Pavlovich v Superior Court[1]

The facts

Matthew Pavlovich, a student and resident of Indiana, was the founder and leader of a software project aimed at overcoming the encryption used to prevent the copying and unlicensed use of DVDs. This ‘LiVid’ project’s stated goal was to enable Linux systems to play DVDs without having to betray Linux’s free open source model of distribution.

In October 1999 Pavlovich posted the code to break the DVD encryption in plain text format on the LiVid website. At the time he acknowledged that he thought his reverse engineering of CSS encryption was probably illegal, and that he was aware there was a body that issued licences for the technology, but he did not know of the DVD Copy Control Association (DVDCCA), the California body which administered CSS on behalf of the motion picture industry. In fact, the DVDCCA did not begin operation until December 1999, two months after the posting.

The DVDCCA sued Pavlovich in 2000 in a California court for misappropriating trade secrets. Pavlovich moved to quash the service of process for lack of personal jurisdiction. The motion was denied in a lower court, but the California Supreme Court issued an order vacating the decision and required the court to give reasons for its terse dismissal. It did so, affirming its earlier decision, and the appeal soon returned to the Supreme Court. The court found in favour of Pavlovich by a narrow 4-3 majority, finding that California had no jurisdiction.

The decision

As the majority judgment explains, a Californian court can either claim general or specific jurisdiction over a defendant. General jurisdiction requires that the defendant have extensive and systematic contacts with the forum state, but the plaintiff can sue on a much wider range of actions.
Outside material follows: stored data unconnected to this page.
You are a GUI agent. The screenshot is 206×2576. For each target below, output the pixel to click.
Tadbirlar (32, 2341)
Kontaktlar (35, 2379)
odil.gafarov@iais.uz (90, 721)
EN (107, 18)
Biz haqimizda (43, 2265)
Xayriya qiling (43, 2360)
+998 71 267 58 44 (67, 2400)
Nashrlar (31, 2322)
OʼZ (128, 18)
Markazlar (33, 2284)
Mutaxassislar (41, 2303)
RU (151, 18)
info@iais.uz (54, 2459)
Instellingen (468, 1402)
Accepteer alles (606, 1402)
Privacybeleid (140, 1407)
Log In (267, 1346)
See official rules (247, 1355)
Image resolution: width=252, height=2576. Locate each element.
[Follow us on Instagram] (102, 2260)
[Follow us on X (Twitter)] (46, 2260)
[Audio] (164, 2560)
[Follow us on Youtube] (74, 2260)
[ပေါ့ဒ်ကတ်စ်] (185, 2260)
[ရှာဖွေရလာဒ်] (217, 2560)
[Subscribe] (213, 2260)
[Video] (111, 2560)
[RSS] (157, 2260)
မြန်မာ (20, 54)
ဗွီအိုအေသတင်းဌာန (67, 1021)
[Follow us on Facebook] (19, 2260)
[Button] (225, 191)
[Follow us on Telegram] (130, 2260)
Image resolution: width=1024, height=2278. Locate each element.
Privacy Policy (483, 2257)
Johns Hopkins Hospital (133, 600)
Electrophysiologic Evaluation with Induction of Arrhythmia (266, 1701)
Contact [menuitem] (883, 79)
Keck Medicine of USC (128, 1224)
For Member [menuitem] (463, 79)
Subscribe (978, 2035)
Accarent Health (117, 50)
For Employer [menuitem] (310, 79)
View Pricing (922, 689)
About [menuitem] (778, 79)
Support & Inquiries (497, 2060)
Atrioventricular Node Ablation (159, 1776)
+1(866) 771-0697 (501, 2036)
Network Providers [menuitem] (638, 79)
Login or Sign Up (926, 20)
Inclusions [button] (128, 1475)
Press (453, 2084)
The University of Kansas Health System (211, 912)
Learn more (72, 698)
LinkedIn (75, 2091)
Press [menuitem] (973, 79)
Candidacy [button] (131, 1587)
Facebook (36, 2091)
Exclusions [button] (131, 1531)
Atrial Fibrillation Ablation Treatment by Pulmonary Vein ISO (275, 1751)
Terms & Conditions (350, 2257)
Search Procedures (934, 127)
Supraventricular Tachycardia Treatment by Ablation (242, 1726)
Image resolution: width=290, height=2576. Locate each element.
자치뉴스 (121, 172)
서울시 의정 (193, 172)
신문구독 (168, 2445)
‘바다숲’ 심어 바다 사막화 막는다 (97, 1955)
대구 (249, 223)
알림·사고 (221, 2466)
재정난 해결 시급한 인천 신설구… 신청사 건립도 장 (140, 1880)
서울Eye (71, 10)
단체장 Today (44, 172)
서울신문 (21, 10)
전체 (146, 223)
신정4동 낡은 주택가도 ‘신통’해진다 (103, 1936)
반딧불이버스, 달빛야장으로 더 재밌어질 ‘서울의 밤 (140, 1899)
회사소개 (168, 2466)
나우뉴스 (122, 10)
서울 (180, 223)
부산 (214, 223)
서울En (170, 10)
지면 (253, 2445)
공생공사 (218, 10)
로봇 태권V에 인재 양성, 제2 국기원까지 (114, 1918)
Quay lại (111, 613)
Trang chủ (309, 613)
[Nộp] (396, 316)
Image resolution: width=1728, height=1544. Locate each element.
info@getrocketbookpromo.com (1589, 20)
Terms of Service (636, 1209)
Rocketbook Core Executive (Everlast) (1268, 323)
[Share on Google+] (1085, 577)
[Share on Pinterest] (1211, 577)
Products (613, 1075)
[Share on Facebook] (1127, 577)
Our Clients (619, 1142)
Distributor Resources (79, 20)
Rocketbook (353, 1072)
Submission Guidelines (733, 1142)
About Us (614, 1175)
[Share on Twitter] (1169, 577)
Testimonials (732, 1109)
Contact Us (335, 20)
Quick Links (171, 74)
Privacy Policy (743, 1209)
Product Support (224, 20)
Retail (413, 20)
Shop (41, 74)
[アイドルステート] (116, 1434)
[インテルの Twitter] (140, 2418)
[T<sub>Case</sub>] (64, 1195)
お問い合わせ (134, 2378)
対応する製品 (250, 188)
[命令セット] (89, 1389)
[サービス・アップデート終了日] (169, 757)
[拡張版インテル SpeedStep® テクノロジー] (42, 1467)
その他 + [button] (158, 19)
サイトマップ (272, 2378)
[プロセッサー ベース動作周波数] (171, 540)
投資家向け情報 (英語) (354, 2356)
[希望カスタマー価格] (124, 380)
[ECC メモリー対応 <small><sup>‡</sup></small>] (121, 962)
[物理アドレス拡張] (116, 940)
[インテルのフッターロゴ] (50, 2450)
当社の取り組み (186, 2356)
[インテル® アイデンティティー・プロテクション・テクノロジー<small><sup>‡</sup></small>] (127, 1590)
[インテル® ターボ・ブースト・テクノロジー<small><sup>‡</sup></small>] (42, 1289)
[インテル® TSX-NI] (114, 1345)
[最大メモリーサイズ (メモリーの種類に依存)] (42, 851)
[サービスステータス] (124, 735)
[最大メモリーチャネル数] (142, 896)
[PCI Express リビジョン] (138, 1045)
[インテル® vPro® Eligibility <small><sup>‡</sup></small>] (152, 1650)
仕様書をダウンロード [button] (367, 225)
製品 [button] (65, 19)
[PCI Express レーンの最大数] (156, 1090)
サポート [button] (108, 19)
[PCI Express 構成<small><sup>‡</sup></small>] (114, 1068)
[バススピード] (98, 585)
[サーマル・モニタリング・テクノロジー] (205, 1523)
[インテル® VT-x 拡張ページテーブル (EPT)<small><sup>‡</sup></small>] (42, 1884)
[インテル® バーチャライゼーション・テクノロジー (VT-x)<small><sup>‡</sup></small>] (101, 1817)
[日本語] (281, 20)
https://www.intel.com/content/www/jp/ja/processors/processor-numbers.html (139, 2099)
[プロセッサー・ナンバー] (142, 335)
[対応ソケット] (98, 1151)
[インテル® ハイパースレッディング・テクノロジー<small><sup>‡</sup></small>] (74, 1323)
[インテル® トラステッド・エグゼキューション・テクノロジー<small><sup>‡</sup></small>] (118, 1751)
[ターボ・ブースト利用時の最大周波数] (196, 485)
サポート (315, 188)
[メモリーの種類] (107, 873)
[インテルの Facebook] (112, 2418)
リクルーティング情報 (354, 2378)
The DVD CCA sought to have Pavlovich haled into the California court based on specific jurisdiction. This requires, according to Brown J, that:

‘(1) the defendant has purposefully availed himself or herself of forum benefits’;
‘(2) the controversy is related to or arises out of the defendant’s contacts with the forum’; and
‘(3) the assertion of personal jurisdiction would comport with fair play and substantial justice’.[2]

The decision cited the Zippo v Zippo[3] case, which set one of the earliest benchmarks for Internet jurisdiction, saying that sites with little or no interaction with the user could not support the ‘purposeful availment’ prong of the test, while sites that knowingly made contracts with consumers with the exchange of several files were sites that could be haled into court wherever the user was located. The technical distinction that Judge McLaughlin made between ‘interactive’ and ‘passive’ sites in Zippo in 1997 would be sorely tested by a wide variety of content delivery methods common today but nevertheless the judge found that the DeCSS posting clearly fell into the non-interactive category. In doing so he also pointed to the lack of any evidence of a Californian actually visiting the site, and Pavlovich’s total lack of contacts with the state.

The larger part of the decision focused on the DVDCCA’s attempt to have the purposeful availment requirement satisfied by the ‘effects test’. The effects test was established by the US Supreme Court in 1988 in Calder v Jones,[4] where a California resident sued a Florida publication for defamation. The essential feature of the effects test is that the ‘brunt of the harm’ of the tortious act is felt in the forum state.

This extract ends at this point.